For electrophysiological transmembrane recordings, outward-anion currents are defined as negative current signals and depicted in all figures as downward-deflections of the current traces. Data are presented as individual data points (grey symbols) as well as means ± standard error of the mean (SEM).
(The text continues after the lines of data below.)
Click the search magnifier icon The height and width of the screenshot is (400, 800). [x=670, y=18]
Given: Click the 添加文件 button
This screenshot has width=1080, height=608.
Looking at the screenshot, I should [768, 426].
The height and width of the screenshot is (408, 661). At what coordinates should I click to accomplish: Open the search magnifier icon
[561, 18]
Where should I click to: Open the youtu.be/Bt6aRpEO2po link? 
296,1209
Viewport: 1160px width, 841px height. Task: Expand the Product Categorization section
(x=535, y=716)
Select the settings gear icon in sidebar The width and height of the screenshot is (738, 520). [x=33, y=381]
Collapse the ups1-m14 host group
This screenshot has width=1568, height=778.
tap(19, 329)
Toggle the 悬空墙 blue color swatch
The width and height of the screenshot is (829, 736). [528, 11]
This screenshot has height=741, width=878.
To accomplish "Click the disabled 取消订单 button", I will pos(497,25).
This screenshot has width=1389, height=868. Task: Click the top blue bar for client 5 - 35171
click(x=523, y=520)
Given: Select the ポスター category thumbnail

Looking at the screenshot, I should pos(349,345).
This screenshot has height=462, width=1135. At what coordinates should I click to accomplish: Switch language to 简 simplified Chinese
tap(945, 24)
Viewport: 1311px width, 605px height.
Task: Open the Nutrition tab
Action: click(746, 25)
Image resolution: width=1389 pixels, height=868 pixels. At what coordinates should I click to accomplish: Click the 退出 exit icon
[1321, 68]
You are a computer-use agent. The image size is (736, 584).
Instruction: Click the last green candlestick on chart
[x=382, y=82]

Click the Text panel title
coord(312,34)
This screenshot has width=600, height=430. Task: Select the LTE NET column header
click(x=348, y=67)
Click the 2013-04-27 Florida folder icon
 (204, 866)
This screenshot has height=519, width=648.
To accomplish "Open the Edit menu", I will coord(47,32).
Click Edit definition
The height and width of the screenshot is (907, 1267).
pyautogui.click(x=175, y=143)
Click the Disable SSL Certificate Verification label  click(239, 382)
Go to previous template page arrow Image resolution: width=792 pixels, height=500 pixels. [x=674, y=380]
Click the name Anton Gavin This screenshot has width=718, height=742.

The number of individual oocytes is indicated with ‘n’, whereas the number of donor frogs is represented by ‘N’. Statistical analysis of data was performed with GraphPad Prism version 5 (La Jolla, California, USA). Data were analysed for normal distribution by the Kolmogorov-Smirnov test. For paired experiments, Student’s paired t-test or non-parametric Wilcoxon matched-pairs test (two-tailed) were used. Independent experiments were compared with Student’s unpaired t-test or non-parametric Mann-Whitney test (two-tailed). Mutiple comparison analysis was performed by Kruskall-Wallis test followed by Dunn’s Multiple Comparison Test. P-values ≤ 0.05 were regarded as statistically significant and marked with an asterisk (*). P-values ≤ 0.01 and ≤0.001 were marked with “**” and “***”, respectively.